People in the GCC have access to an average of three video-on-demand (VOD) streaming services, according to a new survey by global management consultancy Oliver Wyman that analysed household media consumption habits around the world.
The survey canvassed people in three countries across the GCC: the UAE, Kuwait and Saudi Arabia.
The UAE consumer has access to the highest number of VOD services on average, with 3.1, followed by Saudi Arabia (3.0) and then Kuwait (2.5). VOD services include those such as Netflix, Shahid, Amazon Prime, YouTube Premium, etc.
According to the report, 60% of the UAE respondents have access to two or more VOD streaming services. In the UAE, only 12% of respondents do not access any VOD services, while 22% of those in Kuwait and 20% of those in Saudi Arabia do not access any VOD services.

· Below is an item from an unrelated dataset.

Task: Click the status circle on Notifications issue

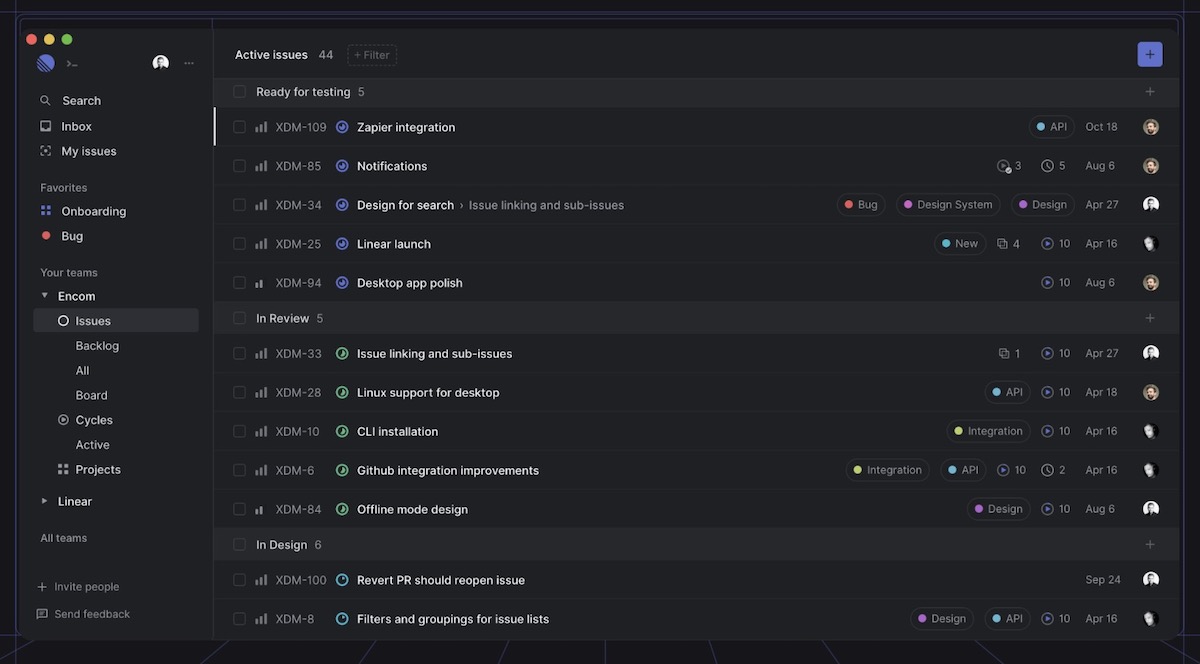Action: coord(342,166)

GCC consumers access the second highest number of VOD services per person, with an average of 2.9; second only to the United States of America, where each person has on average 4.7 VOD subscriptions. The GCC has higher penetration than Canada (2.8 on average) and Europe and Australia (both 2.6 on average).
Importantly, the GCC has the highest potential for growth in subscriptions when compared to the other regions surveyed: 75% of respondents in the GCC said they expect to increase the number of VOD streaming services they access. This suggests much more appetite for growth in the GCC than in the other regions: in Europe, only 37% is expected to increase subscriptions, with 34% in Australia and 29% in the USA.
Within the GCC, respondents in Saudi Arabia showed the highest appetite for growth in subscriptions, with 80% stating that they are likely to increase the number of video streaming services that they access.
Rogerio Dienes, Partner and Lead of Oliver Wyman’s Communications, Media and Technology vertical in India, the Middle East and Africa, said: “The GCC having a globally high rate of video-on-demand subscriptions does not come as a surprise considering the region has one of the highest penetrations of internet users in the world. Additionally, the finding that GCC consumers are more likely to increase the number of video-on-demand subscriptions compared to other regions is in part connected to the fact that consumers here are facing less inflationary pressures on their wallets compared to those in other parts of the world.”
Nader Kobrosli, a partner in Oliver Wyman’s Communications, Media and Technology practice, added: “The survey also shows that the under-25 age group is the group most likely to increase their access to subscriptions. Despite having the lowest income bracket, under 25s are generally the first movers in the ‘shift to digital’, so we expect them to continue to be the major driver of growth for video-on-demand subscriptions in the GCC.”
The Oliver Wyman Global Household Media survey canvassed more than 13,500 people in 10 countries: Australia, Canada, France, Germany, Kuwait, Saudi Arabia, Spain, the United Arab Emirates, the UK, and the USA.